0
votes

I want to use the Snowflake Spark Connector to export data from a client's Snowflake instance.

The issue I am having is that the account that the client has shared with me only has Reader Access, therefore I am unable to use the Snowflake Spark connector because my job fails during the Stage Creation Step as I don't have the rights to create an Internal Stage on the client's Snowflake instance.

I found from this Blog (Step 4, Configuration of the staging area for the connector in AWS S3) that you can configure an External Stage Location, which for example can be my own account. So I would not require any additional access on the client's Snowflake instance.

Only issue is that I use Google Cloud Storage and not AWS S3. I cannot find documentation explaining how to use Google Buckets as an External Storage.

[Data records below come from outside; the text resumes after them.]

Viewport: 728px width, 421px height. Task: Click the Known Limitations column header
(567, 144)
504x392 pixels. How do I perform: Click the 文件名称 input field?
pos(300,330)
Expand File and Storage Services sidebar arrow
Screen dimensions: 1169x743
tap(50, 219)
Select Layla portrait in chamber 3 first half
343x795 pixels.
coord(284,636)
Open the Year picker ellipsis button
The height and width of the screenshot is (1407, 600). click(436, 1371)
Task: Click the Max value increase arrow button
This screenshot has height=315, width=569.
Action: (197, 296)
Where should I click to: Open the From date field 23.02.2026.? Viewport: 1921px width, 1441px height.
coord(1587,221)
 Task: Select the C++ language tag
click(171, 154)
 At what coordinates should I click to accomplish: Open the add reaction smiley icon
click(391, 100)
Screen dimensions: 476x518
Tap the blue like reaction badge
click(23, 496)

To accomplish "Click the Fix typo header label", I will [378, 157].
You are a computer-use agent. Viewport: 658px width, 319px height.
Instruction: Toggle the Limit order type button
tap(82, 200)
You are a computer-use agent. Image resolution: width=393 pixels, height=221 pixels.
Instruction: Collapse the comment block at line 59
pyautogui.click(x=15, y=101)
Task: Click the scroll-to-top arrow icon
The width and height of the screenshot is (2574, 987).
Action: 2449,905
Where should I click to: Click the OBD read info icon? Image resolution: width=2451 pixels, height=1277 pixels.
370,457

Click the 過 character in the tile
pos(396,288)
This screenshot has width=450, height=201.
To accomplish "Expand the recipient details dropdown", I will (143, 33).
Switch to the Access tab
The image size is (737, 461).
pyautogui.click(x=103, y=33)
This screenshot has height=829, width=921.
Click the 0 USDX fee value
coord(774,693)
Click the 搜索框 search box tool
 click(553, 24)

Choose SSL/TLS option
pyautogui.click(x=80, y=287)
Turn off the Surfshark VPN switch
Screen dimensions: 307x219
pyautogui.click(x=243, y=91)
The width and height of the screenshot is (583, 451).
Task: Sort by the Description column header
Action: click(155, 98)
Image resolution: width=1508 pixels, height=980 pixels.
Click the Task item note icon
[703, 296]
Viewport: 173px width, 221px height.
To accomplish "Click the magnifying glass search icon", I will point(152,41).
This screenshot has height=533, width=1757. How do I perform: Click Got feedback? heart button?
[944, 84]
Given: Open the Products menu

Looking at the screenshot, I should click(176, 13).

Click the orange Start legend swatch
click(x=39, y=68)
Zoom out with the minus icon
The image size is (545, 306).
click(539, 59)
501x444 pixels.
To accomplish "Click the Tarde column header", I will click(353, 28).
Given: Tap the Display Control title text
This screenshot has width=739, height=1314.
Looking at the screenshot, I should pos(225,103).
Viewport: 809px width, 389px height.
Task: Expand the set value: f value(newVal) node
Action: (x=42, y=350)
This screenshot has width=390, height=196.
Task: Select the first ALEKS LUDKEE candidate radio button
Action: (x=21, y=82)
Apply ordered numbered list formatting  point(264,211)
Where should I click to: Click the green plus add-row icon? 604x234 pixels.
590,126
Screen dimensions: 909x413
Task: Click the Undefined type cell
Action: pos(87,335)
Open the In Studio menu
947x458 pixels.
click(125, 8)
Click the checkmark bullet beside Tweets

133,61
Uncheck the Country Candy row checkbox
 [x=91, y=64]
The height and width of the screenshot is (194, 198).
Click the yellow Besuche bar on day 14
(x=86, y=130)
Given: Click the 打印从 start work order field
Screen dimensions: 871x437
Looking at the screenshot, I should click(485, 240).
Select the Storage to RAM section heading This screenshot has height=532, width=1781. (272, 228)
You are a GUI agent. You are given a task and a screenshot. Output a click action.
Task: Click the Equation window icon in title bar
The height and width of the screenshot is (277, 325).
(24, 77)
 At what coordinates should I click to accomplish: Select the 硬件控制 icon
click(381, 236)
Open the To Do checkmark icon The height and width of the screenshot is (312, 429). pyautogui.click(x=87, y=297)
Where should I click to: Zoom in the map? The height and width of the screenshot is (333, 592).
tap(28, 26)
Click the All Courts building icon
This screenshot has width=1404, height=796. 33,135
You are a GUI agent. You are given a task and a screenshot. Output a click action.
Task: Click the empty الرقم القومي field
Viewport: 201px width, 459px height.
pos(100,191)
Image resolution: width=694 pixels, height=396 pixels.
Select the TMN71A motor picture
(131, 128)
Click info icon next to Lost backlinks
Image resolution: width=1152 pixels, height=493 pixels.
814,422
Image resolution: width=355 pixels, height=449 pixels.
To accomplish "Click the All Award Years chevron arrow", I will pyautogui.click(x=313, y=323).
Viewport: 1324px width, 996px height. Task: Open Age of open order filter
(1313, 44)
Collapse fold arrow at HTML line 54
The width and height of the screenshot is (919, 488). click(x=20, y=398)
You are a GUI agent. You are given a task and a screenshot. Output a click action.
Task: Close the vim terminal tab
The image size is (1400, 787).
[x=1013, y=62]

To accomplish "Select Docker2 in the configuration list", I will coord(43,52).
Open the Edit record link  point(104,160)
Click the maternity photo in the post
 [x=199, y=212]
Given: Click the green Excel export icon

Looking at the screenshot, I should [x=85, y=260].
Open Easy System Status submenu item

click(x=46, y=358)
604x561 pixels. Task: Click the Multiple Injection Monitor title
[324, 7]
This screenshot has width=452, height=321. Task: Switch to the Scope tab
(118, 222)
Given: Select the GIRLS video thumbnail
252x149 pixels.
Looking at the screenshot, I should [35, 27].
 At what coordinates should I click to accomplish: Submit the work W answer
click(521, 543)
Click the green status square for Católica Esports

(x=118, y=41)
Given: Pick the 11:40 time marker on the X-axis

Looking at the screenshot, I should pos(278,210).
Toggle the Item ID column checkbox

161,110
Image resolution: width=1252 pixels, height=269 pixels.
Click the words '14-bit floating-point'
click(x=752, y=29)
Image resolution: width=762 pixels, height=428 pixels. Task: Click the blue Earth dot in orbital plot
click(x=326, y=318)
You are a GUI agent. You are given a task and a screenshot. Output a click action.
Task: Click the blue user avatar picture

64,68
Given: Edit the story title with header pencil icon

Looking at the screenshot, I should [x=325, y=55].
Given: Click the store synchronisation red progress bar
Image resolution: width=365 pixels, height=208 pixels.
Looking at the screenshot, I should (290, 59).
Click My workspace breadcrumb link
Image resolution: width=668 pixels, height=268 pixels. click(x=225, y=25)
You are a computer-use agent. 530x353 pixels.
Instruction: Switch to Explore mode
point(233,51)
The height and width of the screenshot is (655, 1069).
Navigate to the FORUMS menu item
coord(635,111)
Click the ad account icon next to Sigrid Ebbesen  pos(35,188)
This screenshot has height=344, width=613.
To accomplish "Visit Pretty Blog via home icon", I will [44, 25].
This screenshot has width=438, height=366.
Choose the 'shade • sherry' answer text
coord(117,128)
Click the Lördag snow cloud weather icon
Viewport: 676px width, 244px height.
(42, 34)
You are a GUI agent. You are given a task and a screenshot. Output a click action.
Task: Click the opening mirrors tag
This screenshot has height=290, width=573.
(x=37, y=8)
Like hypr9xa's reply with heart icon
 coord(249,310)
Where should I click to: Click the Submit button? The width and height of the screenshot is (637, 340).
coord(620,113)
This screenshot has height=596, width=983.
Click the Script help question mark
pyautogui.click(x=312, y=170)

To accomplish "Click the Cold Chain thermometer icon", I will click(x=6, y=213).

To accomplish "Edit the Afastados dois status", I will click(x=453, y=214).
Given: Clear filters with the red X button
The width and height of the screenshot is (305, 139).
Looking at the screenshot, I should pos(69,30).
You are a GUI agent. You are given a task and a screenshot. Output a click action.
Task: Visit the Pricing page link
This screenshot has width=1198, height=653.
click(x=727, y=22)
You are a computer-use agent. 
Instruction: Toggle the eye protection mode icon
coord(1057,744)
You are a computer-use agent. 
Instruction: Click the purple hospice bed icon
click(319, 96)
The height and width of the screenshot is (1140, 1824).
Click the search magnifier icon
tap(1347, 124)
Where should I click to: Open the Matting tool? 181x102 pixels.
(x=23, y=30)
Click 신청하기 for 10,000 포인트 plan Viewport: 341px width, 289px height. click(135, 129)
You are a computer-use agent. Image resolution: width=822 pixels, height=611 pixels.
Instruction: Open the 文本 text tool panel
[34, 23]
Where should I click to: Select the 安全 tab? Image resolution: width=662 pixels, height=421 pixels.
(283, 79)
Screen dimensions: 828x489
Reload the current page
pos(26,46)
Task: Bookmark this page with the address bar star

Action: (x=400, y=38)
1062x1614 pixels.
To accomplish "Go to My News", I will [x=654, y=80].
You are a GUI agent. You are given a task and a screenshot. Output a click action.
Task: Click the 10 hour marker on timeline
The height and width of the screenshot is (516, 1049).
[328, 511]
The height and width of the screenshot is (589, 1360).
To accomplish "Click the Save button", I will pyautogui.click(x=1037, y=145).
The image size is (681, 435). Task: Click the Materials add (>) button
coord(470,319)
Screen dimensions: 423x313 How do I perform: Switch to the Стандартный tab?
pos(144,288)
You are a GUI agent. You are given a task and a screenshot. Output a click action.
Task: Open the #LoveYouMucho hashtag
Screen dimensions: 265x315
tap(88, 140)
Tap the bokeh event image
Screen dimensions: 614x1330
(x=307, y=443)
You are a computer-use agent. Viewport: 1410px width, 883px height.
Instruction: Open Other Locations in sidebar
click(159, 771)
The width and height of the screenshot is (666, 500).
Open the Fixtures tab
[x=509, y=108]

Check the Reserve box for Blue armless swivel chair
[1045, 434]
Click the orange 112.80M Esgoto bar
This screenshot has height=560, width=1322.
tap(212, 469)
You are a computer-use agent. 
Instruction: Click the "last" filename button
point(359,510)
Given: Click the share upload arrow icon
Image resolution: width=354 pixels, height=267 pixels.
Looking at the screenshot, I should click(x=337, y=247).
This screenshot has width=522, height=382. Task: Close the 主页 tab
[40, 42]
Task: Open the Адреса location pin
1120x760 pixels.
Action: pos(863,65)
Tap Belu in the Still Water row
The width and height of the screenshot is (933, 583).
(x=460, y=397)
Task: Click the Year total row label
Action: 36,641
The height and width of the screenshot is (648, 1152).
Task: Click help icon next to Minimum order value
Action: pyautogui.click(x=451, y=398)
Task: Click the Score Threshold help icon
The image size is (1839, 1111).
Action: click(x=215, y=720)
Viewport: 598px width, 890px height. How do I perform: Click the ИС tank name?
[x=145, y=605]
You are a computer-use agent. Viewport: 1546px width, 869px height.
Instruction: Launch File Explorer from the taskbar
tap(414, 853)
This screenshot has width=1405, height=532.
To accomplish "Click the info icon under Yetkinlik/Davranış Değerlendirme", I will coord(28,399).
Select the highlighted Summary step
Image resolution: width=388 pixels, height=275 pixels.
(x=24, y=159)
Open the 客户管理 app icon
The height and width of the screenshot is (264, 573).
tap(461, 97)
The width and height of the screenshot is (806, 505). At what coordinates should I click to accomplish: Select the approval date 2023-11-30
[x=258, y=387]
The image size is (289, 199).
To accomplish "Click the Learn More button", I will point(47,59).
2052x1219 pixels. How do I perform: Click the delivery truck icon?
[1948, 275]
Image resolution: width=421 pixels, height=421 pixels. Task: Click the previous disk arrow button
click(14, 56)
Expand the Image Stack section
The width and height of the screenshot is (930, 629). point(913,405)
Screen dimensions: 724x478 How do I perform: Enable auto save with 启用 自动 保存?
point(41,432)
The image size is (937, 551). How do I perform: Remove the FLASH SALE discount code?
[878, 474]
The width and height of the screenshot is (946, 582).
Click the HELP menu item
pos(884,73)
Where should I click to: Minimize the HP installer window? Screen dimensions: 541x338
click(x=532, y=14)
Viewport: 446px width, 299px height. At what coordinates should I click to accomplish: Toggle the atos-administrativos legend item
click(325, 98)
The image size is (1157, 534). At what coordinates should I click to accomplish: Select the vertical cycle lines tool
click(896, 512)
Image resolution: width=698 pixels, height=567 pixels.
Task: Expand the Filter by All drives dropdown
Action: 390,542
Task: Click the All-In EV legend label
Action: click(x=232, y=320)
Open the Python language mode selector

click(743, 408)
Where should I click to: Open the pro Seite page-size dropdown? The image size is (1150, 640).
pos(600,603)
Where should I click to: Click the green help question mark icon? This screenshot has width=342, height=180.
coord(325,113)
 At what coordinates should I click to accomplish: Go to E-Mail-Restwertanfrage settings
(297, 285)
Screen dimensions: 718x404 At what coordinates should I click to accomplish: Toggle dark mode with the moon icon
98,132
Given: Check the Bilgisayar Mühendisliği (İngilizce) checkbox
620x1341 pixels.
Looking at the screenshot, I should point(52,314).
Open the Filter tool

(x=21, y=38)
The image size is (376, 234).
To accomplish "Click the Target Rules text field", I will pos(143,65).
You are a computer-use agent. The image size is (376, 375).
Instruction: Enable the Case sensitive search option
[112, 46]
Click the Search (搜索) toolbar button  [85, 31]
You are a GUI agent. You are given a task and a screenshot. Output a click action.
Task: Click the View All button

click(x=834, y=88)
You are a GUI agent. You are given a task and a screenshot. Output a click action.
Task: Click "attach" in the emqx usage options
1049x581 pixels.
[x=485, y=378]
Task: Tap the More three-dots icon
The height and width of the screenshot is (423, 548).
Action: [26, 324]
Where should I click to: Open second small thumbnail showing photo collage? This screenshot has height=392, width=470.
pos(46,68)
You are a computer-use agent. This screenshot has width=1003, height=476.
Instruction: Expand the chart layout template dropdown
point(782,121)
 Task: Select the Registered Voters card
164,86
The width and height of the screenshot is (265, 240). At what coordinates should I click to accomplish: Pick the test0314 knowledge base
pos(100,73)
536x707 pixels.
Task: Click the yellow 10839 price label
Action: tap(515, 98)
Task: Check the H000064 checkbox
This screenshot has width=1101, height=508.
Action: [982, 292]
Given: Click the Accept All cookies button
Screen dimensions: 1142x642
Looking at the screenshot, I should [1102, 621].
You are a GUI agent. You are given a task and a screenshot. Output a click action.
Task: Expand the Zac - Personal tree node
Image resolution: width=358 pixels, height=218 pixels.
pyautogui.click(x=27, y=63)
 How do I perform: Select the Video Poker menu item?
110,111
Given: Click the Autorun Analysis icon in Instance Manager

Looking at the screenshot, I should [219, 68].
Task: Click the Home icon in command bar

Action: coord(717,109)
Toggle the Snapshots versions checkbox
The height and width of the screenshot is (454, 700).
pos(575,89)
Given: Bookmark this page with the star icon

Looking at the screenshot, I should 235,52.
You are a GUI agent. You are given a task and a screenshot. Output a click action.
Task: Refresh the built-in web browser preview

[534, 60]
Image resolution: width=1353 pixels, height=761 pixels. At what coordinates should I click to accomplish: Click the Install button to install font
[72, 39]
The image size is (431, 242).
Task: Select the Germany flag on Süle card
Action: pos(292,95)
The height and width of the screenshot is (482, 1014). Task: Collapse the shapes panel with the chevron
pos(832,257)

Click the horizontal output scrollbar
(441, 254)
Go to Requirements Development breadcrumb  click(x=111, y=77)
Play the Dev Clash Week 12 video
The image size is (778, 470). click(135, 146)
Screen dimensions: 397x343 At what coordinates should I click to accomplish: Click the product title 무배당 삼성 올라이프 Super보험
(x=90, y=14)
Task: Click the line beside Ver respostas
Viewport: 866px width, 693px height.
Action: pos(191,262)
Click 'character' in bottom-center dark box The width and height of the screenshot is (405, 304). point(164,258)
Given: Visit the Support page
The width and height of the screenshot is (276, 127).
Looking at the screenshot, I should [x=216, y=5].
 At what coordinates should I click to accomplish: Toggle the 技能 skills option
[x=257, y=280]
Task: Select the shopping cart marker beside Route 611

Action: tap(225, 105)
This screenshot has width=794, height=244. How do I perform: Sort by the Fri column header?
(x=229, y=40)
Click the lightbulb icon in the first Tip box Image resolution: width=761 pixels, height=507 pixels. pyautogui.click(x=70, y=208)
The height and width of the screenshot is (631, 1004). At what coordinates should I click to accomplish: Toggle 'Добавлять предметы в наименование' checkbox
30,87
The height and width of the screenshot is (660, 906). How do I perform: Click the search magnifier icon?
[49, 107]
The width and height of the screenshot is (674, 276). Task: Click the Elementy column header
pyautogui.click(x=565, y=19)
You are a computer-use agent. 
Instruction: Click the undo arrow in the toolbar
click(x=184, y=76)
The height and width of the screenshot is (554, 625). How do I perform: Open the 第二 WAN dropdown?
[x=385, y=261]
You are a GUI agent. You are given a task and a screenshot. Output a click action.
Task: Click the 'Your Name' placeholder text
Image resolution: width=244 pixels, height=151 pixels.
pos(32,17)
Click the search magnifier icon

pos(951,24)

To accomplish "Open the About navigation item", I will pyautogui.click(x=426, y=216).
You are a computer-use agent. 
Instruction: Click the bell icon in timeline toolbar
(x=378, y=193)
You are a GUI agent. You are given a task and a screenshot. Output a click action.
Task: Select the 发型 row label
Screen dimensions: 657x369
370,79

Here I find docs on how to provide custom AWS Credentials. Which says that I need to provide the following parameters:

  • awsAccessKey
  • awsSecretKey
  • tempdir

I need help in figuring out What options are to be configured to use Google Cloud Storage as an External Stage Location.

2

2 Answers

0
votes

Have you already seen: https://docs.snowflake.net/manuals/user-guide/data-load-gcs.html https://docs.snowflake.net/manuals/user-guide/data-load-considerations.html and https://docs.snowflake.net/manuals/user-guide/data-load-prepare.html

From what I gathered, you do have to sign up for the Preview Feature in order to enable it on your Snowflake account.

  1. set up the Integration for Google Cloud Storage,
  2. then copy they data from the bucket or @stage file

For more details check out: https://docs.snowflake.net/manuals/user-guide/data-load-gcs.html

Let me know how it goes, I am happy to follow up!

Other useful questions:

Load data from bucket google cloud

0
votes

While Apache Hadoop (and by extension, Apache Spark) cloud storage connectors now support Google Cloud Storage via a gs:// URL and associated configuration, Snowflake's Spark Connector does not yet support use of Google Cloud for cloud storage operations at the time of posting this.